**TEXTO EXTRAÍDO:**
Acción e imagen en la escena musical contemporánea (Marta Cureses, 2005)
La conferencia de Marta Cureses titulada Acción e imagen en la escena musical contemporánea (13 de diciembre de 2005) formó parte de la Jornada Temática Seminario Hibridaciones de la edición AlNorte 2005.
Marta Cureses es profesora Titular del Departamento de Historia del Arte y Musicología de la Universidad de Oviedo. Ha realizado numerosos trabajos de investigación de la creación contemporánea, música del siglo XX, últimas tendencias, músicas de fusión y análisis semiológico, colaborando también en numerosos proyectos editoriales. Dirige el Área de Cultura de la Universidad de Oviedo.
Conferencia
Acción e imagen en la escena musical contemporánea, Marta Cureses
Los principales acontecimientos que tienen significación en el desarrollo del género operístico a partir de 1950 suceden fundamentalmente durante las dos primeras décadas del siglo; los primeros cambios importantes se producen a partir del movimiento futurista –tanto en Italia como en Rusia- y de las iniciativas expresionistas en centroeuropa.

**CONSIGNA:** Reproduce con total exactitud el pasaje del texto sobre la escena musical contemporánea que va desde "Acción e imagen en la escena musical contemporánea (Marta" hasta "Cultura de la Universidad de Oviedo.".

**DATOS PROPORCIONADOS:**
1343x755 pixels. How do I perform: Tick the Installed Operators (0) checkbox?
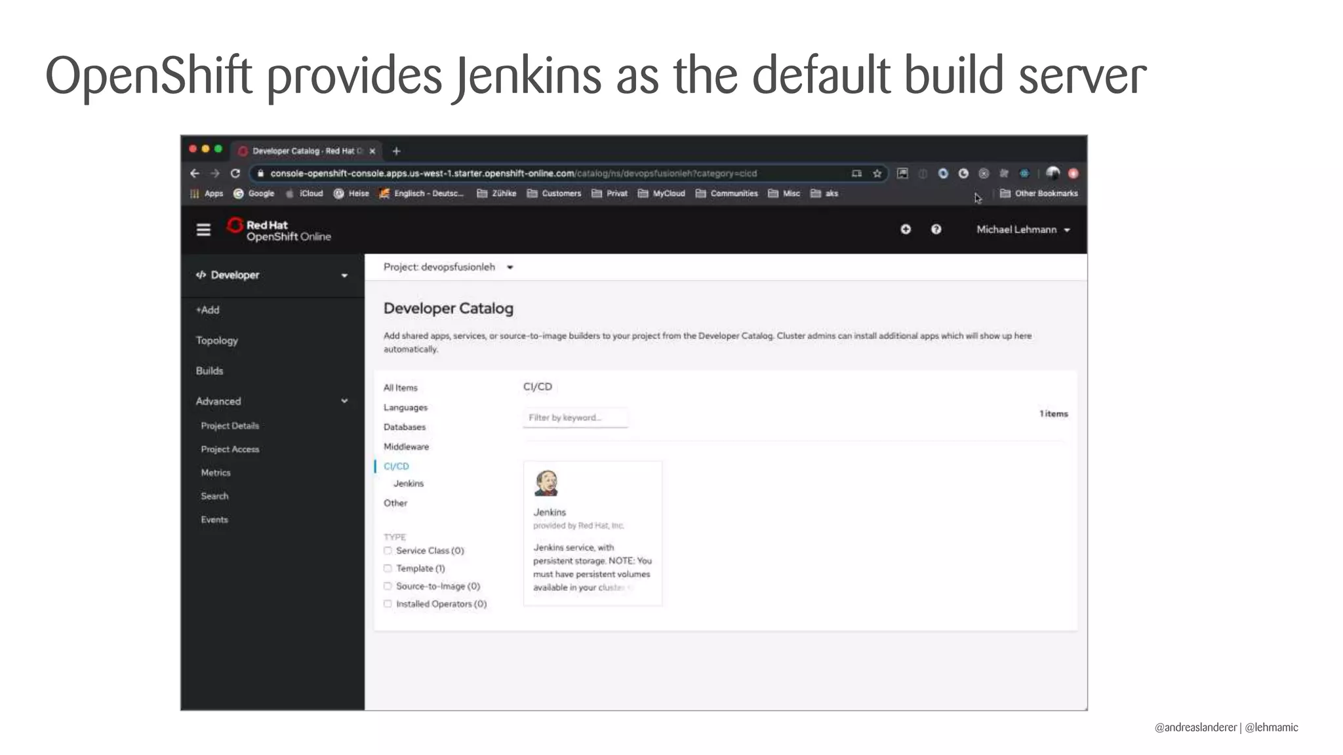[x=388, y=604]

**RESPUESTA ESPERADA:**
Acción e imagen en la escena musical contemporánea (Marta Cureses, 2005)
La conferencia de Marta Cureses titulada Acción e imagen en la escena musical contemporánea (13 de diciembre de 2005) formó parte de la Jornada Temática Seminario Hibridaciones de la edición AlNorte 2005.
Marta Cureses es profesora Titular del Departamento de Historia del Arte y Musicología de la Universidad de Oviedo. Ha realizado numerosos trabajos de investigación de la creación contemporánea, música del siglo XX, últimas tendencias, músicas de fusión y análisis semiológico, colaborando también en numerosos proyectos editoriales. Dirige el Área de Cultura de la Universidad de Oviedo.